Here is the entirety of “Worn Words,” which emphasizes how meaning accrues by the way one wears language. The words become physical; imagine all the times a life-long writer has used the words “they” “have” been” “there.” A concave effect: we see that language has also been wearing us.

The late poems are the ones

I turn to first now

following a hope that keeps

beckoning me

waiting somewhere in the lines

almost in plain sight

it is the late poems

that are made of words

that have come the whole way

they have been there

In The Great Fires, Jack Gilbert speaks of an artist’s late works as depending more on craft than magic; one knows how to reach heights, with care, despite perhaps not wishing to as before, having fewer illusions of–abracadabra!–glory and transcendence. Merwin’s craft, however, has always relied on the spellbinding magic of his measuring breath (“As long as we can believe anything / we believe in measure”), while the mind shifts like sewing needles through it. Concave: in how the themes are of turning and turning back, not solely to the past but in the present; in how the themes turn back on themselves, as well; in how the words turn back on one after years. We find the eternal also ages, which is good. It looks a little like us.
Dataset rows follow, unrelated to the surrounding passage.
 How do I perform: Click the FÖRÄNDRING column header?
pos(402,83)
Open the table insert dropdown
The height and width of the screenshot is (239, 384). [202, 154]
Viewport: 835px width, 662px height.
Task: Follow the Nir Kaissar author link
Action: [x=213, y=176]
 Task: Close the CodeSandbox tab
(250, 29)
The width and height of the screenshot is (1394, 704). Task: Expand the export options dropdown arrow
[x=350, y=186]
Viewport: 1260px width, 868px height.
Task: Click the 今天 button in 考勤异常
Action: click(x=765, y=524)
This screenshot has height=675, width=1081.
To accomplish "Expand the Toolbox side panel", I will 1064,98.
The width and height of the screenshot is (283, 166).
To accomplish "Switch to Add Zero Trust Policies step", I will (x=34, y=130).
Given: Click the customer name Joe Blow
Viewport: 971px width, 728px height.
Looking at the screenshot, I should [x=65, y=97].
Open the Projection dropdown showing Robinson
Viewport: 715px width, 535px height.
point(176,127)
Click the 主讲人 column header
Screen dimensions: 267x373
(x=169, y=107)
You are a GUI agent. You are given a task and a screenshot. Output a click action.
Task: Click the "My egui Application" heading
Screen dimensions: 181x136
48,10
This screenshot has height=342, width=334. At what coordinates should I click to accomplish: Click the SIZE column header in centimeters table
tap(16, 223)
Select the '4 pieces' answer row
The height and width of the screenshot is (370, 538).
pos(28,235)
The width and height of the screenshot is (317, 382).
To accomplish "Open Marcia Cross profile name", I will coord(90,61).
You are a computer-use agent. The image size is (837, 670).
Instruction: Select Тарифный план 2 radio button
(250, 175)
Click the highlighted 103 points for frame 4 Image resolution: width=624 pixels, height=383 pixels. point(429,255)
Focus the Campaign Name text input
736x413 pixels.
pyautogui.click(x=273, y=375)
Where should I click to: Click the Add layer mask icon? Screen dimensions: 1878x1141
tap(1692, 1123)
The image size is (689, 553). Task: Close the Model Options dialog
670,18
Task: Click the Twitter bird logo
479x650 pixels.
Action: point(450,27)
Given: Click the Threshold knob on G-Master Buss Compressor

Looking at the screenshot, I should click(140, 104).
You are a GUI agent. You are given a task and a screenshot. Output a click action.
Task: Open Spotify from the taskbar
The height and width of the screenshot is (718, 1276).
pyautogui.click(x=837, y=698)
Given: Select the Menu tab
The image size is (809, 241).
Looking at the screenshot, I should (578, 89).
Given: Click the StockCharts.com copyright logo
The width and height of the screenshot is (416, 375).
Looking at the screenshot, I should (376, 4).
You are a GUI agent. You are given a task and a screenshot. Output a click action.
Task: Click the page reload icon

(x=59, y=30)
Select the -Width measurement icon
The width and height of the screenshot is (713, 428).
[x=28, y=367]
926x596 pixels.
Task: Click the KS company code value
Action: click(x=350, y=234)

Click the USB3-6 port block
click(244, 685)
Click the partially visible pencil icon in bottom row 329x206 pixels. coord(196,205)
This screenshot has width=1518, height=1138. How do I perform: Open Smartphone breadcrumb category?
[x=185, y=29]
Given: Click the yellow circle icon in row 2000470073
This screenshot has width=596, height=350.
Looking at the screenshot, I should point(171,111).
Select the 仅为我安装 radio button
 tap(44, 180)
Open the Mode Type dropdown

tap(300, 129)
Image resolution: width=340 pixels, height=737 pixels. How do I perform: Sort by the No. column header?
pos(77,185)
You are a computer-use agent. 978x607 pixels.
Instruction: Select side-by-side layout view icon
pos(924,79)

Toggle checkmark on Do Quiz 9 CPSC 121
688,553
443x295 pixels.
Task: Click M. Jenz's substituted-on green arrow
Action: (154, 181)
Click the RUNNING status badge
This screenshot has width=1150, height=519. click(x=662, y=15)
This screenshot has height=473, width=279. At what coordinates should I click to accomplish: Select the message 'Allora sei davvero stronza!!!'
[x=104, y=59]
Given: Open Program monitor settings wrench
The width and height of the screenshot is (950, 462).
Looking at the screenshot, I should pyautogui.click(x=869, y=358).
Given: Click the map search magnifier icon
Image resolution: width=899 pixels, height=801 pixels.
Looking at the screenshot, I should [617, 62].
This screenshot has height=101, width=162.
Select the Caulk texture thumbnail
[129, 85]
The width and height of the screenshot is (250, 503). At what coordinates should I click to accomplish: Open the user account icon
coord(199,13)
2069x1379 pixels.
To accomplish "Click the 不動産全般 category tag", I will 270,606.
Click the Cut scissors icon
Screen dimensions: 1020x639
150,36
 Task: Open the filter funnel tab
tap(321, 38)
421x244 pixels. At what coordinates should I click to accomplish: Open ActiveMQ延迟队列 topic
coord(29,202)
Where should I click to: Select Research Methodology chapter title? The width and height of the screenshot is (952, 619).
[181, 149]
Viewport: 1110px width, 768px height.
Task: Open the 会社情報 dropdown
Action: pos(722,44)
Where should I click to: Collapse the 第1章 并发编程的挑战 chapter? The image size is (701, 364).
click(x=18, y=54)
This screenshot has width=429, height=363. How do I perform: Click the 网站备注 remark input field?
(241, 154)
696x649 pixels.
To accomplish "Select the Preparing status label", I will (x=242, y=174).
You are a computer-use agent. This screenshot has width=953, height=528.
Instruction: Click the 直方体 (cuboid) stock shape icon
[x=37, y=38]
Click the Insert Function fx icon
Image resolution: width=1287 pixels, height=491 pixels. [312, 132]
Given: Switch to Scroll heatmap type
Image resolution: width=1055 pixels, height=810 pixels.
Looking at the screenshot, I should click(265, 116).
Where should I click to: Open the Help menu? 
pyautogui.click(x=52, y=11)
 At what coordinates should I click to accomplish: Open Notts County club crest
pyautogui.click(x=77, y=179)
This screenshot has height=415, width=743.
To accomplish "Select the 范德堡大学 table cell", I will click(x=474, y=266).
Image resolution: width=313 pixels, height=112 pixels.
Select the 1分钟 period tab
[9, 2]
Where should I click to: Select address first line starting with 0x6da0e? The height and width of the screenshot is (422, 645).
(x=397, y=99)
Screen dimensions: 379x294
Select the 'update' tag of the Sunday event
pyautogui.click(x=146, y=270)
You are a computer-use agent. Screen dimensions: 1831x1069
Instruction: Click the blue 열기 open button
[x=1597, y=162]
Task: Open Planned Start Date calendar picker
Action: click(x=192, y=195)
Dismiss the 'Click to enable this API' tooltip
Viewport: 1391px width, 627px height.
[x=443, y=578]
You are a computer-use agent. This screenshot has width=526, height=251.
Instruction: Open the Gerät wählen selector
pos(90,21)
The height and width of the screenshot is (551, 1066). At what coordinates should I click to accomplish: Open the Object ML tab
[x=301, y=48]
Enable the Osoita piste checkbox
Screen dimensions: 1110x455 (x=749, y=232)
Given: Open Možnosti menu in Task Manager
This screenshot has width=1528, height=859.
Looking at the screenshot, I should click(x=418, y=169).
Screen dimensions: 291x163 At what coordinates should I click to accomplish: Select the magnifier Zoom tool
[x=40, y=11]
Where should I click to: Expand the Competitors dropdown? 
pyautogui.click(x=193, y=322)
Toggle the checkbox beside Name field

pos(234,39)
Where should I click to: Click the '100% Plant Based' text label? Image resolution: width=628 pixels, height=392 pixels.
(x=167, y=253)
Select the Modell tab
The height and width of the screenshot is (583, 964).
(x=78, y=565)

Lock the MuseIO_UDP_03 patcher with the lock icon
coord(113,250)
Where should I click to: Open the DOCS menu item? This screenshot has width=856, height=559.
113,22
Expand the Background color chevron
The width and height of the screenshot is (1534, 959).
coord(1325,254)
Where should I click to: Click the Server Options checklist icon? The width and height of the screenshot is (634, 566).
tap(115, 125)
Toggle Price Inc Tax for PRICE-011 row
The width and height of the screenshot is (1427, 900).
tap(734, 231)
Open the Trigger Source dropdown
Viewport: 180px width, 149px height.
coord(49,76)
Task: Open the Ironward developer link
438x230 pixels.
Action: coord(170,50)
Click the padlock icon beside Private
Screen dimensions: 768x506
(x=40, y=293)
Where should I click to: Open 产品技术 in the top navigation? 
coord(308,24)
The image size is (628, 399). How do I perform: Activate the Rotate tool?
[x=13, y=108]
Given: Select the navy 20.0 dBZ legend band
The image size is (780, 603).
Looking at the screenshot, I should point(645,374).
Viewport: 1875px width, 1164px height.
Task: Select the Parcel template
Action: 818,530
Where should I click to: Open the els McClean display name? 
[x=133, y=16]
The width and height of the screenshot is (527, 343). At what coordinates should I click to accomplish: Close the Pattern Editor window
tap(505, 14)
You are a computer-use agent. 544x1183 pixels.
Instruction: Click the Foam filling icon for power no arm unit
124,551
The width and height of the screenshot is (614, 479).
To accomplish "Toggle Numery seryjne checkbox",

In “Parts of a Tune,” we see Merwin’s good humor about such turnings (the word, of course, is tied etymologically to verse, “the furrow / turning at the end of the field”). The poem begins with “one old man” who “keeps humming the same few notes / of some song he thought he had forgotten” and ends with “some of the words” coming “ back to him now / he smiles hearing them come and go.”

Toward a theory of concavity: in these poems, the resting and running heart rates can feel similar; Merwin idles in high gears. This steadiness conjures a tenuous screen that bends at the touch of the human breath, billowing out so the edges curve in toward one’s ears. Merwin doesn’t “lie down where all the ladders start,” as Yeats resolved to do, but perches on a high rung, balancing so he may look past the roof, at cloud-height, the mind changing barometrically, shingles rough in the foreground.

Which way does his breath bend you? I look forward to being a weather vane here this month blown.